> **Prompt**: Reply with nothing but how many lines in the entries below include "question".

> **Data supplied**:
###

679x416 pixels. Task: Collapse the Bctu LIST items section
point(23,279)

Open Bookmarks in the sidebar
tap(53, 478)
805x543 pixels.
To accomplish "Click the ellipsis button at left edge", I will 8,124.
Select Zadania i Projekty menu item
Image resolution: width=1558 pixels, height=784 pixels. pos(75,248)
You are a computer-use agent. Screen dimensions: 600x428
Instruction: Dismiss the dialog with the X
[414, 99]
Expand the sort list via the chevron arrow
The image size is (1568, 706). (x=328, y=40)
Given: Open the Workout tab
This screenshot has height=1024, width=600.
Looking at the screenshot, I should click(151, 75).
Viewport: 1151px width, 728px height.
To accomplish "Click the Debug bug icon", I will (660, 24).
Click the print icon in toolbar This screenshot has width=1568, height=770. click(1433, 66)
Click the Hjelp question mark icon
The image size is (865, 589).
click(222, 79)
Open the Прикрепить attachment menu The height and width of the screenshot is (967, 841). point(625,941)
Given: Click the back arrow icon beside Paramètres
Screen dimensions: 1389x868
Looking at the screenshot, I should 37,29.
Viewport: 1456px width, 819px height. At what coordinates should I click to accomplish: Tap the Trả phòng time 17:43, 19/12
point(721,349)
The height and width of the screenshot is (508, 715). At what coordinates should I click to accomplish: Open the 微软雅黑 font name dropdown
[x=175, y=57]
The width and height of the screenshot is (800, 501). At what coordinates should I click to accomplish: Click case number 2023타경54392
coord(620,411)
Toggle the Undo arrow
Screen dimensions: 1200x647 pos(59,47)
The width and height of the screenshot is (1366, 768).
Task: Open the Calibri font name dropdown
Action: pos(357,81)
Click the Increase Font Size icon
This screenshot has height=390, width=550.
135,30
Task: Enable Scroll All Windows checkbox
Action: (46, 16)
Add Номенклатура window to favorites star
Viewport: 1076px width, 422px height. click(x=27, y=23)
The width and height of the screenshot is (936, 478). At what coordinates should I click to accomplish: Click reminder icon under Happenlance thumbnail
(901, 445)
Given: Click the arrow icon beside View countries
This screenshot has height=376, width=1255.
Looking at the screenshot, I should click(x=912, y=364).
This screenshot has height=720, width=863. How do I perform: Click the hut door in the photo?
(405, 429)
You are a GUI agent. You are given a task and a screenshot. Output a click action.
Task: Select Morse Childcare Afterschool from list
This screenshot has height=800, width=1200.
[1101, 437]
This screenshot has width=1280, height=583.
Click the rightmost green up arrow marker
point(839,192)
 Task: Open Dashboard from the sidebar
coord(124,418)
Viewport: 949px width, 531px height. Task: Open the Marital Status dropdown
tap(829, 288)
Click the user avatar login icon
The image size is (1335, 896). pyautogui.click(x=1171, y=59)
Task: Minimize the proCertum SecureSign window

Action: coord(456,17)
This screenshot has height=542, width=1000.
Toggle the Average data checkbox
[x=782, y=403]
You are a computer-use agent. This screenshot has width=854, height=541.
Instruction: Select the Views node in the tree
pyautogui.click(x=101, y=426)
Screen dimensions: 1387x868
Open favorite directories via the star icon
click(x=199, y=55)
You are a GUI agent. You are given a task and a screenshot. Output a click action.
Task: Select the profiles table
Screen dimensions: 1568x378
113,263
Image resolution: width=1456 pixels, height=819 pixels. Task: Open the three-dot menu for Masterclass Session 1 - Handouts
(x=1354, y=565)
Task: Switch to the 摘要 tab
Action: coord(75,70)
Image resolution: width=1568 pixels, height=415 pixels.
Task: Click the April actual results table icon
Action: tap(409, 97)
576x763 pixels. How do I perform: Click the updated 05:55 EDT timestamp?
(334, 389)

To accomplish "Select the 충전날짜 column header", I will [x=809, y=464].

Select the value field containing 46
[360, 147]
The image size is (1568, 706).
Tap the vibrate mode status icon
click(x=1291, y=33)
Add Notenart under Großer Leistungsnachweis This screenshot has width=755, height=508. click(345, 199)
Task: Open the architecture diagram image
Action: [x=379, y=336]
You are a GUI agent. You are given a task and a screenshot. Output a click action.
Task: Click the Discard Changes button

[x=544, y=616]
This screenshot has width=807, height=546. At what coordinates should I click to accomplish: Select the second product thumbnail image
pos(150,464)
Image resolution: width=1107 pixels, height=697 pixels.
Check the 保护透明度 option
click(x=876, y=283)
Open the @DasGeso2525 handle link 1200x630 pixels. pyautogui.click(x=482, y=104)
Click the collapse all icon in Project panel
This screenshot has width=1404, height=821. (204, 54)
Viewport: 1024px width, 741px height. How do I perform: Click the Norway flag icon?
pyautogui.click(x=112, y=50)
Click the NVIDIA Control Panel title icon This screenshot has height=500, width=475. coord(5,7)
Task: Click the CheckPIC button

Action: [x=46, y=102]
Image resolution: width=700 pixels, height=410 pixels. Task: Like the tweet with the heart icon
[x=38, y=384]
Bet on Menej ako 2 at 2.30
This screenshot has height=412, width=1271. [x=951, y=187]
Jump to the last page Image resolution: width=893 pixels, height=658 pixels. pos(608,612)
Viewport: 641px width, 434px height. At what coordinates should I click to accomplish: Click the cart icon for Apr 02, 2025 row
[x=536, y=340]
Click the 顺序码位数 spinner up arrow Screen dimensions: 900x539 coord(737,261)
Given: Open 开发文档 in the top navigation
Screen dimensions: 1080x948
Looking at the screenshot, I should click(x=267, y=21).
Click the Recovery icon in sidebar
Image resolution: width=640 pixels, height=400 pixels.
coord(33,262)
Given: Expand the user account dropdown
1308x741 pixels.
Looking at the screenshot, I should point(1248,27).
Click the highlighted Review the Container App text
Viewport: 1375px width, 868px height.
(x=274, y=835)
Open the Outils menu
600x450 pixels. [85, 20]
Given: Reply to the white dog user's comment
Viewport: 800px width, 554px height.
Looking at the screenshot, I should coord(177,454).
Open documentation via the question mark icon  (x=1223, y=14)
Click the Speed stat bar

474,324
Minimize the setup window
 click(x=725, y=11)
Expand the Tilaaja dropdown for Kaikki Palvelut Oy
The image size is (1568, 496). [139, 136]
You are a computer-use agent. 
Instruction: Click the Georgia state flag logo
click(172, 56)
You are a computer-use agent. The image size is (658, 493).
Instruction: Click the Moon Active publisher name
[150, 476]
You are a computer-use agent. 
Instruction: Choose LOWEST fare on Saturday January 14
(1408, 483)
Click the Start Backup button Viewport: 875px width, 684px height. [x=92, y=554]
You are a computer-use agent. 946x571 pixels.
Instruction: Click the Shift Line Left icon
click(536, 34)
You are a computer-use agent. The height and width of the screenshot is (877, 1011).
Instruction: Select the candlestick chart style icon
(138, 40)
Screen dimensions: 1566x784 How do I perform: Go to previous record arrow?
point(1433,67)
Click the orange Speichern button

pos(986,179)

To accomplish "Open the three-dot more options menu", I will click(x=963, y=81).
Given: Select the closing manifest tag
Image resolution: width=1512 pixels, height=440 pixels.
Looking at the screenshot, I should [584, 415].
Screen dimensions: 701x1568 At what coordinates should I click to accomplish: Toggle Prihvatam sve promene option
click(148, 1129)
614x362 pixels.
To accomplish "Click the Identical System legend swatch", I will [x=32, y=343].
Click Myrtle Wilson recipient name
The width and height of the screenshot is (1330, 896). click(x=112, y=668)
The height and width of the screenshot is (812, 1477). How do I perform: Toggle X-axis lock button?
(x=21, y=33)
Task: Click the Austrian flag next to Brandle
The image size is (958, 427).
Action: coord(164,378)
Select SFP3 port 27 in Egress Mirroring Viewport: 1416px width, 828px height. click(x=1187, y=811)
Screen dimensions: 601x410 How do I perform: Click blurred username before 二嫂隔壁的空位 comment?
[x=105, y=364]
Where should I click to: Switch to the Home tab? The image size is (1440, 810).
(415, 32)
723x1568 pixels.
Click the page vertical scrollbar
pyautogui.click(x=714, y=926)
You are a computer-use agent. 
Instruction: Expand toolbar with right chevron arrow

###

> **Exercise result**: 2